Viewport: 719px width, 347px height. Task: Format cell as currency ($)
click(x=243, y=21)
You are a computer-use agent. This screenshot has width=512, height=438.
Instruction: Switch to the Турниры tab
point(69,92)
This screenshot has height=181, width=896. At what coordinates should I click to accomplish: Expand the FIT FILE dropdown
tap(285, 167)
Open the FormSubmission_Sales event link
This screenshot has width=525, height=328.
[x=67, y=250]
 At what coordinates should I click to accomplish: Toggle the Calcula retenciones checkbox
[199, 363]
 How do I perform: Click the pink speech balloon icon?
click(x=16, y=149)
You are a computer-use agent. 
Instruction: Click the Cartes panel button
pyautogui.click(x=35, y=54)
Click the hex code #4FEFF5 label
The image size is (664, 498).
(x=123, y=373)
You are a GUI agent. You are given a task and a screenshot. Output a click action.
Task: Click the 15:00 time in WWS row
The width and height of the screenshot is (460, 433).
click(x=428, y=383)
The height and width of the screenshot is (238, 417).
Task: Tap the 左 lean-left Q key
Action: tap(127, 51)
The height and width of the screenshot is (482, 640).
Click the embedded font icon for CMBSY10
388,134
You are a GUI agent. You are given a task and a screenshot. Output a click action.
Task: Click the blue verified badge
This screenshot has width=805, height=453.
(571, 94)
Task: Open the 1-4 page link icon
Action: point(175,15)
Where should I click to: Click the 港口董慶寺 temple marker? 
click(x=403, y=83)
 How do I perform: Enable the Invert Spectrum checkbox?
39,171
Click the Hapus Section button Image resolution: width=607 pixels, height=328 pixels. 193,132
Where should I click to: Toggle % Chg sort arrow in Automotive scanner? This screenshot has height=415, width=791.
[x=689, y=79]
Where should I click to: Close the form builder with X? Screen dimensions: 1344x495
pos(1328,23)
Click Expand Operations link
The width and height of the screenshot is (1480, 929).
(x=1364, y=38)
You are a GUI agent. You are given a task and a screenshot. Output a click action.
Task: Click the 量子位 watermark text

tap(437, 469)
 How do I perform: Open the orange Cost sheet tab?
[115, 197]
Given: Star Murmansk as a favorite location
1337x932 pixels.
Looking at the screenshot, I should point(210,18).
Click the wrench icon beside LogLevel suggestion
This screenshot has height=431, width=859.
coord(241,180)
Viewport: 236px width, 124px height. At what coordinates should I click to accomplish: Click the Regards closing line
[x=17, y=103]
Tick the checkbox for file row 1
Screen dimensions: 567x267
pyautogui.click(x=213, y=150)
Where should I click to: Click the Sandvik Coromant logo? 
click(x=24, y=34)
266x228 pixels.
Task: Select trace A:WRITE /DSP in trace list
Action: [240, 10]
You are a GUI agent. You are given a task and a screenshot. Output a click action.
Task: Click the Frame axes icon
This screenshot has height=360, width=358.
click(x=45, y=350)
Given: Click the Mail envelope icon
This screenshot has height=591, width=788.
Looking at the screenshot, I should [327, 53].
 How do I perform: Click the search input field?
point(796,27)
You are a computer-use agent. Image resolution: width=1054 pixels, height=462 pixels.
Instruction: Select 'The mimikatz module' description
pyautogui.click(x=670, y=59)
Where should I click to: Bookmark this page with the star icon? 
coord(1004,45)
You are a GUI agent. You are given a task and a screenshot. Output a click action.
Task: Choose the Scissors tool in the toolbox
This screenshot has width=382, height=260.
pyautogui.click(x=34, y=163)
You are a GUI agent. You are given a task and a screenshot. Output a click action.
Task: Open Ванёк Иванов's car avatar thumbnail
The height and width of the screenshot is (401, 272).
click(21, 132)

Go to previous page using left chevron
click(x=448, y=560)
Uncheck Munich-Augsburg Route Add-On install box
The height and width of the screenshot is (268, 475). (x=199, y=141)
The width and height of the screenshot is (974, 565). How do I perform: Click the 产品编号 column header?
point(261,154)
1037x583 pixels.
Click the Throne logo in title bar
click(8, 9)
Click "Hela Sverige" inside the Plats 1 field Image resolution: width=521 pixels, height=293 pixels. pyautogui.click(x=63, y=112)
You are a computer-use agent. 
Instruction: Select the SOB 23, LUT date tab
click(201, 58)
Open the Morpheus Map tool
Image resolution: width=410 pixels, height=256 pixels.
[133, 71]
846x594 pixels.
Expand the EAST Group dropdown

**Task item**
Could you write out all the entries exactly as given?

**Answer for this exercise**
Viewport: 719px width, 347px height. Task: Format cell as currency ($)
click(x=243, y=21)
You are a computer-use agent. This screenshot has width=512, height=438.
Instruction: Switch to the Турниры tab
point(69,92)
This screenshot has height=181, width=896. At what coordinates should I click to accomplish: Expand the FIT FILE dropdown
tap(285, 167)
Open the FormSubmission_Sales event link
This screenshot has width=525, height=328.
[x=67, y=250]
 At what coordinates should I click to accomplish: Toggle the Calcula retenciones checkbox
[199, 363]
 How do I perform: Click the pink speech balloon icon?
click(x=16, y=149)
You are a computer-use agent. 
Instruction: Click the Cartes panel button
pyautogui.click(x=35, y=54)
Click the hex code #4FEFF5 label
The image size is (664, 498).
(x=123, y=373)
You are a GUI agent. You are given a task and a screenshot. Output a click action.
Task: Click the 15:00 time in WWS row
The width and height of the screenshot is (460, 433).
click(x=428, y=383)
The height and width of the screenshot is (238, 417).
Task: Tap the 左 lean-left Q key
Action: tap(127, 51)
The height and width of the screenshot is (482, 640).
Click the embedded font icon for CMBSY10
388,134
You are a GUI agent. You are given a task and a screenshot. Output a click action.
Task: Click the blue verified badge
This screenshot has width=805, height=453.
(571, 94)
Task: Open the 1-4 page link icon
Action: point(175,15)
Where should I click to: Click the 港口董慶寺 temple marker? 
click(x=403, y=83)
 How do I perform: Enable the Invert Spectrum checkbox?
39,171
Click the Hapus Section button Image resolution: width=607 pixels, height=328 pixels. 193,132
Where should I click to: Toggle % Chg sort arrow in Automotive scanner? This screenshot has height=415, width=791.
[x=689, y=79]
Where should I click to: Close the form builder with X? Screen dimensions: 1344x495
pos(1328,23)
Click Expand Operations link
The width and height of the screenshot is (1480, 929).
(x=1364, y=38)
You are a GUI agent. You are given a task and a screenshot. Output a click action.
Task: Click the 量子位 watermark text

tap(437, 469)
 How do I perform: Open the orange Cost sheet tab?
[115, 197]
Given: Star Murmansk as a favorite location
1337x932 pixels.
Looking at the screenshot, I should point(210,18).
Click the wrench icon beside LogLevel suggestion
This screenshot has height=431, width=859.
coord(241,180)
Viewport: 236px width, 124px height. At what coordinates should I click to accomplish: Click the Regards closing line
[x=17, y=103]
Tick the checkbox for file row 1
Screen dimensions: 567x267
pyautogui.click(x=213, y=150)
Where should I click to: Click the Sandvik Coromant logo? 
click(x=24, y=34)
266x228 pixels.
Task: Select trace A:WRITE /DSP in trace list
Action: [240, 10]
You are a GUI agent. You are given a task and a screenshot. Output a click action.
Task: Click the Frame axes icon
This screenshot has height=360, width=358.
click(x=45, y=350)
Given: Click the Mail envelope icon
This screenshot has height=591, width=788.
Looking at the screenshot, I should [327, 53].
 How do I perform: Click the search input field?
point(796,27)
You are a computer-use agent. Image resolution: width=1054 pixels, height=462 pixels.
Instruction: Select 'The mimikatz module' description
pyautogui.click(x=670, y=59)
Where should I click to: Bookmark this page with the star icon? 
coord(1004,45)
You are a GUI agent. You are given a task and a screenshot. Output a click action.
Task: Choose the Scissors tool in the toolbox
This screenshot has width=382, height=260.
pyautogui.click(x=34, y=163)
You are a GUI agent. You are given a task and a screenshot. Output a click action.
Task: Open Ванёк Иванов's car avatar thumbnail
The height and width of the screenshot is (401, 272).
click(21, 132)

Go to previous page using left chevron
click(x=448, y=560)
Uncheck Munich-Augsburg Route Add-On install box
The height and width of the screenshot is (268, 475). (x=199, y=141)
The width and height of the screenshot is (974, 565). How do I perform: Click the 产品编号 column header?
point(261,154)
1037x583 pixels.
Click the Throne logo in title bar
click(8, 9)
Click "Hela Sverige" inside the Plats 1 field Image resolution: width=521 pixels, height=293 pixels. pyautogui.click(x=63, y=112)
You are a computer-use agent. 
Instruction: Select the SOB 23, LUT date tab
click(201, 58)
Open the Morpheus Map tool
Image resolution: width=410 pixels, height=256 pixels.
[133, 71]
846x594 pixels.
Expand the EAST Group dropdown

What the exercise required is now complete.